EXERCISE:
When you answer, give every record back exactly as written.

*** Begin section ***

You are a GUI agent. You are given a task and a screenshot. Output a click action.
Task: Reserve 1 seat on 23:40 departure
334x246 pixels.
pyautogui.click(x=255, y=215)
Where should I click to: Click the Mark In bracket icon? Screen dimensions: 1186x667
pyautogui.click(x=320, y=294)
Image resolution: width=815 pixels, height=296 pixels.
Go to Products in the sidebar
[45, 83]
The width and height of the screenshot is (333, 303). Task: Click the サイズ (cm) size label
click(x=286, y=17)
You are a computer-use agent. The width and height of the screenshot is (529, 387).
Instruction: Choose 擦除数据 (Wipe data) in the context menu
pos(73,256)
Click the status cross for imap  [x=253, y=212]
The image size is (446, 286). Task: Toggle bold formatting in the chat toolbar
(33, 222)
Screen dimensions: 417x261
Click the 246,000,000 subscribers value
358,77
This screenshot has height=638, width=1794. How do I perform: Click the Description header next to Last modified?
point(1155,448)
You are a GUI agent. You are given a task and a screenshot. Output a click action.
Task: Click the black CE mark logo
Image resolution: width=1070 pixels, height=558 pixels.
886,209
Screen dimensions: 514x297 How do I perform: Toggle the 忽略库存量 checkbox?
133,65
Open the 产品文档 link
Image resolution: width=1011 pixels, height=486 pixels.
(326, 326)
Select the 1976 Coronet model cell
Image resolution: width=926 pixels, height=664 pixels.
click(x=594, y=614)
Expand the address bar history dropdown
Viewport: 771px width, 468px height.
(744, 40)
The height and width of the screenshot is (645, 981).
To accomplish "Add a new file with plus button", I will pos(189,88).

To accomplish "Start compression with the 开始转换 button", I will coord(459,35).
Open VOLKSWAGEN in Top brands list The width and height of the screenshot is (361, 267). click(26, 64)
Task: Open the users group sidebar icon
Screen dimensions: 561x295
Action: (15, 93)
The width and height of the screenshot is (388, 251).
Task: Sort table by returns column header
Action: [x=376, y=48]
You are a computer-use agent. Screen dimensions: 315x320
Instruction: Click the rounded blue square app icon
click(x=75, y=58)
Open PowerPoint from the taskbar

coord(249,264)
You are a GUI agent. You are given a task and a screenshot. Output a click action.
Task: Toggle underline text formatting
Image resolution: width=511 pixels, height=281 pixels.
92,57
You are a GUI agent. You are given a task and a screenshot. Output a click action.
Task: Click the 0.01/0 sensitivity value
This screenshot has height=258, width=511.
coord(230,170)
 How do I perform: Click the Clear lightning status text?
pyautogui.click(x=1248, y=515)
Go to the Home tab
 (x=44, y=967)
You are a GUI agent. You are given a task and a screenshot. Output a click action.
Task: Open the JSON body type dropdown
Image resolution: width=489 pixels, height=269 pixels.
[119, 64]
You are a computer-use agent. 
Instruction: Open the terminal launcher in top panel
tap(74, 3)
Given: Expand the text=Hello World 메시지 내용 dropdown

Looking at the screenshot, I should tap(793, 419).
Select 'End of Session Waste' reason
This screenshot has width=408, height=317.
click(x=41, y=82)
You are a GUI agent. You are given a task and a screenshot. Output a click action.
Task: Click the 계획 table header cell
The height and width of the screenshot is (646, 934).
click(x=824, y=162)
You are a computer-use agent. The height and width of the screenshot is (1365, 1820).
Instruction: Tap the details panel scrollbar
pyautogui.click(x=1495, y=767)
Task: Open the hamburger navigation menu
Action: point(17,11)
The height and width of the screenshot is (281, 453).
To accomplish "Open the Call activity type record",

*** End section ***

ANSWER BOX:
You are a GUI agent. You are given a task and a screenshot. Output a click action.
Task: Reserve 1 seat on 23:40 departure
334x246 pixels.
pyautogui.click(x=255, y=215)
Where should I click to: Click the Mark In bracket icon? Screen dimensions: 1186x667
pyautogui.click(x=320, y=294)
Image resolution: width=815 pixels, height=296 pixels.
Go to Products in the sidebar
[45, 83]
The width and height of the screenshot is (333, 303). Task: Click the サイズ (cm) size label
click(x=286, y=17)
You are a computer-use agent. The width and height of the screenshot is (529, 387).
Instruction: Choose 擦除数据 (Wipe data) in the context menu
pos(73,256)
Click the status cross for imap  [x=253, y=212]
The image size is (446, 286). Task: Toggle bold formatting in the chat toolbar
(33, 222)
Screen dimensions: 417x261
Click the 246,000,000 subscribers value
358,77
This screenshot has height=638, width=1794. How do I perform: Click the Description header next to Last modified?
point(1155,448)
You are a GUI agent. You are given a task and a screenshot. Output a click action.
Task: Click the black CE mark logo
Image resolution: width=1070 pixels, height=558 pixels.
886,209
Screen dimensions: 514x297 How do I perform: Toggle the 忽略库存量 checkbox?
133,65
Open the 产品文档 link
Image resolution: width=1011 pixels, height=486 pixels.
(326, 326)
Select the 1976 Coronet model cell
Image resolution: width=926 pixels, height=664 pixels.
click(x=594, y=614)
Expand the address bar history dropdown
Viewport: 771px width, 468px height.
(744, 40)
The height and width of the screenshot is (645, 981).
To accomplish "Add a new file with plus button", I will pos(189,88).

To accomplish "Start compression with the 开始转换 button", I will coord(459,35).
Open VOLKSWAGEN in Top brands list The width and height of the screenshot is (361, 267). click(26, 64)
Task: Open the users group sidebar icon
Screen dimensions: 561x295
Action: (15, 93)
The width and height of the screenshot is (388, 251).
Task: Sort table by returns column header
Action: [x=376, y=48]
You are a computer-use agent. Screen dimensions: 315x320
Instruction: Click the rounded blue square app icon
click(x=75, y=58)
Open PowerPoint from the taskbar

coord(249,264)
You are a GUI agent. You are given a task and a screenshot. Output a click action.
Task: Toggle underline text formatting
Image resolution: width=511 pixels, height=281 pixels.
92,57
You are a GUI agent. You are given a task and a screenshot. Output a click action.
Task: Click the 0.01/0 sensitivity value
This screenshot has height=258, width=511.
coord(230,170)
 How do I perform: Click the Clear lightning status text?
pyautogui.click(x=1248, y=515)
Go to the Home tab
 (x=44, y=967)
You are a GUI agent. You are given a task and a screenshot. Output a click action.
Task: Open the JSON body type dropdown
Image resolution: width=489 pixels, height=269 pixels.
[119, 64]
You are a computer-use agent. 
Instruction: Open the terminal launcher in top panel
tap(74, 3)
Given: Expand the text=Hello World 메시지 내용 dropdown

Looking at the screenshot, I should tap(793, 419).
Select 'End of Session Waste' reason
This screenshot has width=408, height=317.
click(x=41, y=82)
You are a GUI agent. You are given a task and a screenshot. Output a click action.
Task: Click the 계획 table header cell
The height and width of the screenshot is (646, 934).
click(x=824, y=162)
You are a computer-use agent. The height and width of the screenshot is (1365, 1820).
Instruction: Tap the details panel scrollbar
pyautogui.click(x=1495, y=767)
Task: Open the hamburger navigation menu
Action: point(17,11)
The height and width of the screenshot is (281, 453).
To accomplish "Open the Call activity type record",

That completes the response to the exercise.